Yeşili sıfırlar

Bakanlığın ilke kararı sit alanlarının derecelerinin yeniden belirlenmesini sağlıyor ve HES’lerin önünü açıyor.

Yayınlanma: 12.08.2014 - 23:43
Abone Ol google-news

Hidroelektrik santralı (HES) projelerinde çevre ve sivil toplum örgütlerinden gelen eleştirileri dikkate almayan hükümet, doğal sit alanlarına inşa edilecek HES’lerle ilgili “ilke kararı” yayımladı. Ancak karar, dereceleri yeniden belirlenme aşamasında olan sit alanlarına yeni HES’lerin önünü açtı. Yayımlanan ilke kararına göre, sadece doğal sit alanlarında değil, koruma alanlarında da HES’ler inşa edilebilecek. Çevre ve Şehircilik Bakanlığı, “ilke kararı”na göre özgün ekosistem yapısına sahip ve endemik türlerin üreme ve beslenme ve göç yollarını içeren doğal alanlarda HES yapımına izin verilmeyecek. Ancak Ekolojik Temelli Bilimsel Araştırma Raporu sonucunda bu özellikleri bünyesinde barındırmayan alanlarda HES yapılabilecek. Karara göre mevcut
doğal sit alanlarında da bu özelliklerin var olup olmadığına bakılacak. Eğer bu özellikler yoksa 1, 2 ve 3. derece doğal sit alanlarında HES yapılabilecek.

Koruma alanlarına HES

Korunan Alanların Tespit, Tescil ve Onayına İlişkin Usul ve Esaslara Dair Yönetmelik’te tanımlanan kategorilere göre; Kesin Korunacak Hassas Alanlarda HES projelerine izin verilmeyecek. Ancak Nitelikli Doğal Koruma Alanları’nda aranan kriterlerin bulunmaması halinde HES’lere izin verilecek. Sürdürülebilir Koruma ve Kontrollü Kullanım Alanları’nda HES yapılabilecek. Tabiat Varlıklarını Koruma Bölge Komisyonu’nca izin verilen alanlarda da HES’ler kurulabilecek.

Maddeler çelişti

TEMA vakfı ilke kararının ilk iki maddesine aykırı şekilde 3. maddesinde doğal sit alanlarının derecelerinin yeniden belirlendiği geçiş döneminde HES yapımının önünün açıldığına dikkat çekti. İlke kararının 1. maddesinde, jeolojik ve jeomorfolojik açıdan istisnai özellikte olma kriterine yer verilirken aynı şekilde hidrojeolojik veya peyzaj özellikleri ile ilgili kriterlere de yer verilmesi gerektiği vurguladı.

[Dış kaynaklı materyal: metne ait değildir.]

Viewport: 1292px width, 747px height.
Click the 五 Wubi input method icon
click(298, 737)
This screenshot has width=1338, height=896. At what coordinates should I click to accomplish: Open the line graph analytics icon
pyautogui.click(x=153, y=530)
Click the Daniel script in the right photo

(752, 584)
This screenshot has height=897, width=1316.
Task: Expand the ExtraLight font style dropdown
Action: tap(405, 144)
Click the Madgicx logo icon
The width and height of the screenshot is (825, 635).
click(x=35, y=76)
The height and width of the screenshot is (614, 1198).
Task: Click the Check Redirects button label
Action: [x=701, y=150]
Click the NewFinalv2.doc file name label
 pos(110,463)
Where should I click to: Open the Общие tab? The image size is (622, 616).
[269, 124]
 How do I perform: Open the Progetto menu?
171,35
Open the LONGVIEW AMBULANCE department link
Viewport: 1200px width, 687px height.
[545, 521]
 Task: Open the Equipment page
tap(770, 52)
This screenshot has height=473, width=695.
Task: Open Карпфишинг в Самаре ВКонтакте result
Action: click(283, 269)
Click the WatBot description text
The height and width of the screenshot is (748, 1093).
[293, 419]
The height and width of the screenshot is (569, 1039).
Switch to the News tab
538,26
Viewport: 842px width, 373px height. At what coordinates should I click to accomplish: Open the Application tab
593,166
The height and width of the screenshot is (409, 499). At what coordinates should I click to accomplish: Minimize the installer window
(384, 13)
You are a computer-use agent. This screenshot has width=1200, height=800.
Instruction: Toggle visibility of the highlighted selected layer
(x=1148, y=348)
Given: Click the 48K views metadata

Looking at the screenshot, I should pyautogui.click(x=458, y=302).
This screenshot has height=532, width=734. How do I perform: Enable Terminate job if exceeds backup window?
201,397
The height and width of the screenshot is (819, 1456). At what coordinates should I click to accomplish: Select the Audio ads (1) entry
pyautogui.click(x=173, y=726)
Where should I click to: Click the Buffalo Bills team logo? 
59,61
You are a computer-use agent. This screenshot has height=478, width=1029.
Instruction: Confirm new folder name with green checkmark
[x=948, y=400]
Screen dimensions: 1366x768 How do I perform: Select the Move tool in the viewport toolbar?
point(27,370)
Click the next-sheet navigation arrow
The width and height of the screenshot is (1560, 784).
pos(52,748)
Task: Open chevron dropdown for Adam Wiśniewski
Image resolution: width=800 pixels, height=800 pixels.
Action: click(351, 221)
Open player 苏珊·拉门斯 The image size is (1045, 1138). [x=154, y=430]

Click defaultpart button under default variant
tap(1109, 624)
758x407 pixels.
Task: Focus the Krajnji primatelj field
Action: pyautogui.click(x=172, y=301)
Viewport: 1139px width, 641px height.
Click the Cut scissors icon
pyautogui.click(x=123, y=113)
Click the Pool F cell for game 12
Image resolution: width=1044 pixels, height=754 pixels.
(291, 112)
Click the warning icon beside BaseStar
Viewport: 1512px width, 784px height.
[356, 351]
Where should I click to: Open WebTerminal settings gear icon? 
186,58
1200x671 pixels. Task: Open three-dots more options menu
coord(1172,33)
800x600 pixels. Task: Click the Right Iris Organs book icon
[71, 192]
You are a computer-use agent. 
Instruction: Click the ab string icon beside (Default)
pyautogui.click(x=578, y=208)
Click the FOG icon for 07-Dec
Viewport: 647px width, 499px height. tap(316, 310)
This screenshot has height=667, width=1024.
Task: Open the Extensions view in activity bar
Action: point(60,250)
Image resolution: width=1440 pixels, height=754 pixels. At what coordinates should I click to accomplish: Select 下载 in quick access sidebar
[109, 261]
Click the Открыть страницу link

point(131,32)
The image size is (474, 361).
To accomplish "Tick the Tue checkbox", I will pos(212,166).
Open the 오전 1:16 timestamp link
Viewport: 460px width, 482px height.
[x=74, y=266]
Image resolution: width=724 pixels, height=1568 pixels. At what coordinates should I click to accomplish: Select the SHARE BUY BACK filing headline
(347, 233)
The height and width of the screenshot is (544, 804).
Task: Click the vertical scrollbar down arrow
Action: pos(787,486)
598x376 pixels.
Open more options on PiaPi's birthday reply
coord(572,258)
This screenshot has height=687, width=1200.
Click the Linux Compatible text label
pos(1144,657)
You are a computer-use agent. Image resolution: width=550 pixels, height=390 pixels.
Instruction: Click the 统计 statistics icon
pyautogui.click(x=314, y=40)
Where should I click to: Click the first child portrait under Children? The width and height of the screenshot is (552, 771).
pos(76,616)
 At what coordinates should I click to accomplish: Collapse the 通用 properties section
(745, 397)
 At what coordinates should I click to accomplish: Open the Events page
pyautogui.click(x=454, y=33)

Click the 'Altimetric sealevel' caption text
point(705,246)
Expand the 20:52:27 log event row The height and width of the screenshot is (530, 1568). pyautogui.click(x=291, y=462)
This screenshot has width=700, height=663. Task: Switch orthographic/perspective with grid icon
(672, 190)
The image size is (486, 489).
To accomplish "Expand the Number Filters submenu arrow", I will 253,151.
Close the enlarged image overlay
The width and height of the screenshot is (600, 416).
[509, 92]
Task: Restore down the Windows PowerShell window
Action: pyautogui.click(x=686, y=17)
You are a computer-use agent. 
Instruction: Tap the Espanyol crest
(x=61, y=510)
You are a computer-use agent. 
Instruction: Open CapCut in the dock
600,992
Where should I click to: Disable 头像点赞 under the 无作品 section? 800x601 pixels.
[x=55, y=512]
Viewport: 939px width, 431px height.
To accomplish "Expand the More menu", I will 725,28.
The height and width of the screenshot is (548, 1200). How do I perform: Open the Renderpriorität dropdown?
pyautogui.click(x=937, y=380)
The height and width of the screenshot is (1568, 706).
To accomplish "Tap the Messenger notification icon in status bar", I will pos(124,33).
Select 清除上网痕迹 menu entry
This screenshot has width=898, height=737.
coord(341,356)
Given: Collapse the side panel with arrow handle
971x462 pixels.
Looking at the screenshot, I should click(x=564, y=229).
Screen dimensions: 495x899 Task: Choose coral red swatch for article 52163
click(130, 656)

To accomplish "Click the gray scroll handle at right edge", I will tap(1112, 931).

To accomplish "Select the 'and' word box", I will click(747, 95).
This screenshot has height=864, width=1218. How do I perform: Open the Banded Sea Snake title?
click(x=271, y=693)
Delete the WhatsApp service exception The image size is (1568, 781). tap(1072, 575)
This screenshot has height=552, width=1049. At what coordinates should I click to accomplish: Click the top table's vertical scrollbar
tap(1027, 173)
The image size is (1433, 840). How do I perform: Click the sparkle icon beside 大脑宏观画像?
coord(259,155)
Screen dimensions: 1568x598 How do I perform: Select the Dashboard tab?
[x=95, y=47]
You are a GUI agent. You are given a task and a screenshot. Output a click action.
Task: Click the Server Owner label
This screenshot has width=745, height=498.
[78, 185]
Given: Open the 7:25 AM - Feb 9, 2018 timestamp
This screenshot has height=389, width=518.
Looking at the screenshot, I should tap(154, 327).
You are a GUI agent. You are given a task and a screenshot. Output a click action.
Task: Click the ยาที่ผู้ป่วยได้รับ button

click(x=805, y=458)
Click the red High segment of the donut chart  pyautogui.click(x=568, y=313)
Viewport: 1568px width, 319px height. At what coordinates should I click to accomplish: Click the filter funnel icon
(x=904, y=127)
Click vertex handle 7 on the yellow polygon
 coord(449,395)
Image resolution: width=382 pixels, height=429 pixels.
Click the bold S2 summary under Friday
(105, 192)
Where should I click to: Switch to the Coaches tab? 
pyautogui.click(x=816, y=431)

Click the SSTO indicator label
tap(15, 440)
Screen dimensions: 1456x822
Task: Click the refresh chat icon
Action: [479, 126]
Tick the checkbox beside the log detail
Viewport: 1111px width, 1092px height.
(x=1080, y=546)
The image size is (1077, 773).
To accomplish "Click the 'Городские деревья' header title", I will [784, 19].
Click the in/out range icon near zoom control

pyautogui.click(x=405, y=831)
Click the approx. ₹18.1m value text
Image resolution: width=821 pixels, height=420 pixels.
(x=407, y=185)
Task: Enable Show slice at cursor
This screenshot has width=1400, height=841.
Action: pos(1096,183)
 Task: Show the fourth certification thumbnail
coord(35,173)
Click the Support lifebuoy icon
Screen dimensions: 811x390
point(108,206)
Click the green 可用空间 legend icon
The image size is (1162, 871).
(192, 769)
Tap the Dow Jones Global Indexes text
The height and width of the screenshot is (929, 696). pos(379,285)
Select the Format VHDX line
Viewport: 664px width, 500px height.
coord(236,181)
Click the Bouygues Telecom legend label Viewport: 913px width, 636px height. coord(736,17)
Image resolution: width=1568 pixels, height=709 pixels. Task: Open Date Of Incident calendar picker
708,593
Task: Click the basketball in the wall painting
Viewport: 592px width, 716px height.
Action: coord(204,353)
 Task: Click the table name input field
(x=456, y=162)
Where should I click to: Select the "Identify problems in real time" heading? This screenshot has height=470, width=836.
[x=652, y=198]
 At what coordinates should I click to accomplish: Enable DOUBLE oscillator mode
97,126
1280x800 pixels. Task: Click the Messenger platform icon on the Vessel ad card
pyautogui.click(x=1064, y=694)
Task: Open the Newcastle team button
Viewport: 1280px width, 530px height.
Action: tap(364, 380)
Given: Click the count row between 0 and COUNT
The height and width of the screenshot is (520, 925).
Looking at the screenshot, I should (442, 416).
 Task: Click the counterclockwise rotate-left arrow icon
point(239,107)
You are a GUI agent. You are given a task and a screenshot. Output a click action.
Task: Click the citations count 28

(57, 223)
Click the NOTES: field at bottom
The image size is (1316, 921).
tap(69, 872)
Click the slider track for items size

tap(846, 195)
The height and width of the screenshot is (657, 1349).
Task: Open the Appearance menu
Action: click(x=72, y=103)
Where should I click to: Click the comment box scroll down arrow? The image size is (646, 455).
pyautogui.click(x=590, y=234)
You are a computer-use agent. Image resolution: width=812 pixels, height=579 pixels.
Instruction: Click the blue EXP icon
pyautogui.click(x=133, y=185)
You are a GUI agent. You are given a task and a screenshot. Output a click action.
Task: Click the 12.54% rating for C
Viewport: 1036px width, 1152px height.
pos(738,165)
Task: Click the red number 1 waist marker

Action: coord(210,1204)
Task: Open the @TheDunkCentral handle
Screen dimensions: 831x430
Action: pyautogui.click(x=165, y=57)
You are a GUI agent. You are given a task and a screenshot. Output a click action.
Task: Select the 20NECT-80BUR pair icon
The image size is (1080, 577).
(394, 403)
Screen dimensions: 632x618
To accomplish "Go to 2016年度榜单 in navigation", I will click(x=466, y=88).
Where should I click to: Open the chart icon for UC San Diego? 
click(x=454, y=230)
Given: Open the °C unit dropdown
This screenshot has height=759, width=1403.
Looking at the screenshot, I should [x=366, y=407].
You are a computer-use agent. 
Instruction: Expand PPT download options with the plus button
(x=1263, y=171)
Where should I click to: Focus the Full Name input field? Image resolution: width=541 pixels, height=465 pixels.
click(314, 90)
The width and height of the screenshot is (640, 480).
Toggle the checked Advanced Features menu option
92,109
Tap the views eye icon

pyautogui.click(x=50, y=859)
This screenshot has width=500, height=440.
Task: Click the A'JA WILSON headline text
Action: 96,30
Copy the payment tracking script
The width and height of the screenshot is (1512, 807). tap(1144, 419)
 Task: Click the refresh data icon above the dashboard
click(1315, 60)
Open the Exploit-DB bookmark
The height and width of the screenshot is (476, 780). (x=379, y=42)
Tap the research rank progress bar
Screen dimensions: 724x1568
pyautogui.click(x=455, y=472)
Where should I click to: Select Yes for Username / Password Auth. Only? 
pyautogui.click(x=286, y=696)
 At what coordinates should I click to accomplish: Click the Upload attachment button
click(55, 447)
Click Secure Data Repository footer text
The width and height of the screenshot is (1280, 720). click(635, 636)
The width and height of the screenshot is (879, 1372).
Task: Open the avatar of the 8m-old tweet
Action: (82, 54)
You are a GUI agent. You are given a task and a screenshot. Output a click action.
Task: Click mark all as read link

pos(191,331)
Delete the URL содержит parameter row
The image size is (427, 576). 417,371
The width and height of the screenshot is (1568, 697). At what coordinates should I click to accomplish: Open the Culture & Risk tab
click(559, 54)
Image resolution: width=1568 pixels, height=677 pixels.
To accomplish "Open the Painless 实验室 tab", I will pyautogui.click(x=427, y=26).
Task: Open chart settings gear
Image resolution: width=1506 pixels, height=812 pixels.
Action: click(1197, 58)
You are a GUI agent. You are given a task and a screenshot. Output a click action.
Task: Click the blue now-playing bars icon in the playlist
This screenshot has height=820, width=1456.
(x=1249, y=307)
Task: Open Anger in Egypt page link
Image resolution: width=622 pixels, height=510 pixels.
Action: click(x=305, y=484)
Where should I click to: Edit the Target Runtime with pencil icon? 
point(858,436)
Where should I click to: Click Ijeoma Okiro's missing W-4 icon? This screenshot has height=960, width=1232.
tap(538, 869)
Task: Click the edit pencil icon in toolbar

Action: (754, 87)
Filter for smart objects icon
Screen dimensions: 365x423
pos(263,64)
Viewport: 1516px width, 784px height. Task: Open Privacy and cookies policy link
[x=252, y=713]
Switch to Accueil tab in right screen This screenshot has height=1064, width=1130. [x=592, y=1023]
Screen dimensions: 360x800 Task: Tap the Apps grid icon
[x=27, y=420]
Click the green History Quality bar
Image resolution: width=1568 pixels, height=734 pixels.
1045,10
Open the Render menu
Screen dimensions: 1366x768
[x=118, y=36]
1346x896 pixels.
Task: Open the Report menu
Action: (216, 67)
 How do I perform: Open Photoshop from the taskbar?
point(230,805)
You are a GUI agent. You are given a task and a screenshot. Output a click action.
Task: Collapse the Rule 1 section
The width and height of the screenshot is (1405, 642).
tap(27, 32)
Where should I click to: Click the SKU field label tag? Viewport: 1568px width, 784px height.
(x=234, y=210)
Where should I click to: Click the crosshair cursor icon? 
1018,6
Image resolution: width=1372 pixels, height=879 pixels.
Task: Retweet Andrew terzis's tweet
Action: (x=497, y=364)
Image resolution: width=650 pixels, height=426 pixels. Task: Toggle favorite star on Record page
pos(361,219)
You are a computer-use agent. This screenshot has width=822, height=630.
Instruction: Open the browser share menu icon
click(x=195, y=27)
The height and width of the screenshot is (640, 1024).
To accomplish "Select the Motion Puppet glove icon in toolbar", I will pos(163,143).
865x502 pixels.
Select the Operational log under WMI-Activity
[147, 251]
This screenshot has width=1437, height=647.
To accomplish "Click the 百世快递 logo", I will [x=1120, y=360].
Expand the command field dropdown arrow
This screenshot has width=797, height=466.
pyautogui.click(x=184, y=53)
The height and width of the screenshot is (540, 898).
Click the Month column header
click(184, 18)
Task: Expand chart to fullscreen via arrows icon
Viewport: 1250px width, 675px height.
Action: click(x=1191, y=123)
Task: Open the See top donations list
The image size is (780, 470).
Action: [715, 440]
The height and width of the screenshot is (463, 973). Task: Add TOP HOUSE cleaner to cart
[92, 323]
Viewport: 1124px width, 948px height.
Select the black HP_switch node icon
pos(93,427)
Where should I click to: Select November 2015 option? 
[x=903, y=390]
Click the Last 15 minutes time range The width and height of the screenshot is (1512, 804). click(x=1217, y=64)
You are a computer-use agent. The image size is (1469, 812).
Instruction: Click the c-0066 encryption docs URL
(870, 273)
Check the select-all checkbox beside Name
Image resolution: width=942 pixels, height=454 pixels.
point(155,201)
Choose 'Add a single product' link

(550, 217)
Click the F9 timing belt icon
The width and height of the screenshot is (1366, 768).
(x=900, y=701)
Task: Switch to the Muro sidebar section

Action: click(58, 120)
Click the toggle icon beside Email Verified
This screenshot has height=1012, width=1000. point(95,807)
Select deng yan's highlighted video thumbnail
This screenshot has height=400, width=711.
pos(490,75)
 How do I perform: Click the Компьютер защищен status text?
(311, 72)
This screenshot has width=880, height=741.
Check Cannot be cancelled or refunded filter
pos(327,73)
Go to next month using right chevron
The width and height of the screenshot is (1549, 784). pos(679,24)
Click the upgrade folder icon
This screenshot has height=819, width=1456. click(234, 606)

Havza bazında değerlendirme yok

Mevcut ve planlanan projelerin kümülatif etkilerinin değerlendirilmesine ve havza bazında değerlendirme yapılmasına yer verilmemesinin çok önemli bir eksiklik olduğunun altı çizilerek “HES’lerin proje bazında değerlendirilmesi nedeniyle yaşanan çevresel tahribatlar, havza bazında planlama ve kümülatif etki değerlendirmenin önemini ortaya koymaktadır” denildi.

‘Ayağı kırık bir adım’

Çevre Mühendisleri Odası Başkanı Baran Bozoğlu, kararın önemli ancak “ayağı kırık bir adım” olduğunu söyledi. Bozoğlu, sorunlu olan “mikroHES” olarak nitelendirilen bir derenin üzerine onlarcası yapılan 1-25 MW kurulu güce sahip HES projeleri için Ekolojik Temelli Bilimsel Araştırma Raporu hazırlanmasının zorunlu olmadığına dikkat çekti. Bozoğlu, “Valiliklerin inisiyatifindedir. Dolayısıyla ilke kararı doğrudan mikroHES’leri etkilemeyebilecektir” dedi.

Koruma kalmaz

Doğa Derneği doğal sit alanlarının belirli istisnai kriterlere göre ayrıştırılmasının korunan alanların yıllardır devam eden koruma statülerini fiilen sıfırladığını vurguladı. Doğa koruma mevzuatını değiştirerek Anadolu’nun doğal değerlerini yapılaşmaya açan bu karara karşı hukuki mücadele başlatacaklarını duyurdu. Bu kararın HES’lere karşı verilen birçok hukuki mücadelenin zemininin yok edileceğine dikkat çeken Doğa Derneği “Bu karar ile, Alakır, Fırtına, Fındıklı, Papart gibi birçok vadide HES’lerin önü tamamen açılacaktır” değerlendirmesinde bulundu.

Mevzuata takılmıştı

Tabiat Varlıklarını Koruma Bölge Komisyonları’nda ekolojik temelli bilimsel araştırma raporunun konusu ile ilgili uzmanların bulunmaması durumunda, uzman biyologlar veya jeologlardan görüş alınması şartı da eleştirilen noktalar arasında. Uzman görüşünün eksikliği zaten tartışmalı olan raporları daha da zayıflatıyor. Bergama’daki Allianoi antik kenti için de daha önce ilke kararı alınmış ancak mevzuat bu kararları dışladığı için antik kentin sular altında kalması engellenememişti.